A helpless infant who provides the way for hope for the world,

         for every hopeless situation that ever was or ever will be.

Hope – Light – revealing, as incarnations do, the Love of the Creator

         that washes the blindness of our hearts out of us

         that liberates us from our desperately narrow self-interest,

         that expands our vision, 

         that saves us from ourselves.

 

Christmas, the way we might observe it,

   provides us the opportunity for experiencing what we call the Incarnation.

Another name for Jesus is Emmanuel – God with us.

But let’s take it a step further – God IN us.

         Or flip that – Us in God.

How many of you are familiar with the Chronicles of Narnia

         that favorite series of children’s books by C. S. Lewis?

         and the scene from book 6, The Magician’s Nephew,

                           which is the origin story for the whole series.

 

Aslan, the Lion, the Christ figure, 

         does not just speaks the words of creation, like in Genesis 1.

He sings them.

And everything comes into being in response to 

         tempo, key signatures, 

         and the dynamics of the melodies, themes and variations.

The energetics of sound, like primal light, produce the glory of creation.

Everything that exists flowed out of the mind, 

         out of the imagination of the Maker 

                  and bears the DNA of the Creator.  God in us and we in God.

 

Now, here’s the thing:

         Creation was not a one off event.

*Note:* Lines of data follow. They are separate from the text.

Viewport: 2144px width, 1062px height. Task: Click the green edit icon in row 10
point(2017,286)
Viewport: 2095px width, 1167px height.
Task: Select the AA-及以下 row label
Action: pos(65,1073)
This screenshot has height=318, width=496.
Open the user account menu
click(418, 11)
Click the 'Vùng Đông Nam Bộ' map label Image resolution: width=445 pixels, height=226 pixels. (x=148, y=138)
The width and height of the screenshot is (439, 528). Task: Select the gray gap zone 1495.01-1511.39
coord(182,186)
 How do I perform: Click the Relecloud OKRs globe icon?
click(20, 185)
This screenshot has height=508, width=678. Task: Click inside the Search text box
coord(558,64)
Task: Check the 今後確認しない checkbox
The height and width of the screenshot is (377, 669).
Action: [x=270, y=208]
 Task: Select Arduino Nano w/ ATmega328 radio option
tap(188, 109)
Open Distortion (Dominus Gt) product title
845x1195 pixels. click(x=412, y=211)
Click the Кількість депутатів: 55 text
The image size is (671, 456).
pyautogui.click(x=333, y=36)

No deist theology of a cosmic clock maker 

         who puts all the stars and galaxies and plants together, 

         wound them up to run on their own 

                           and then retired for a Sabbath rest.

No, creation is a continuing process of coming into being,

         living, dying, decomposing, recombining and evolving life –

                           a continuous creative process.

And we all are elemental in this process.

We all exist within the infinite space of divine creativity, 

         and we are invited to join in the song of creation.

This is the glory – the wonder, the splendor – of it all.

This all is Incarnation.

 

Think of it this way.

         All that is coming into being is through the Incarnate Word.

A continuing process of birth, but with an astounding fact – 

         that this process of being born is not time sensitive, 

                  not limited by linear time,

                  but is infinitely / always happening.

All that is occurs within the womb of the Creator,

         and, if that is so, 

                  then this implies that the umbilical cord has yet to be cut.

         We are still being born.

         We are partaking in the Incarnation, even in this very moment.

 

And the word was made flesh and dwelt among us

and we beheld the glory of the only begotten of God.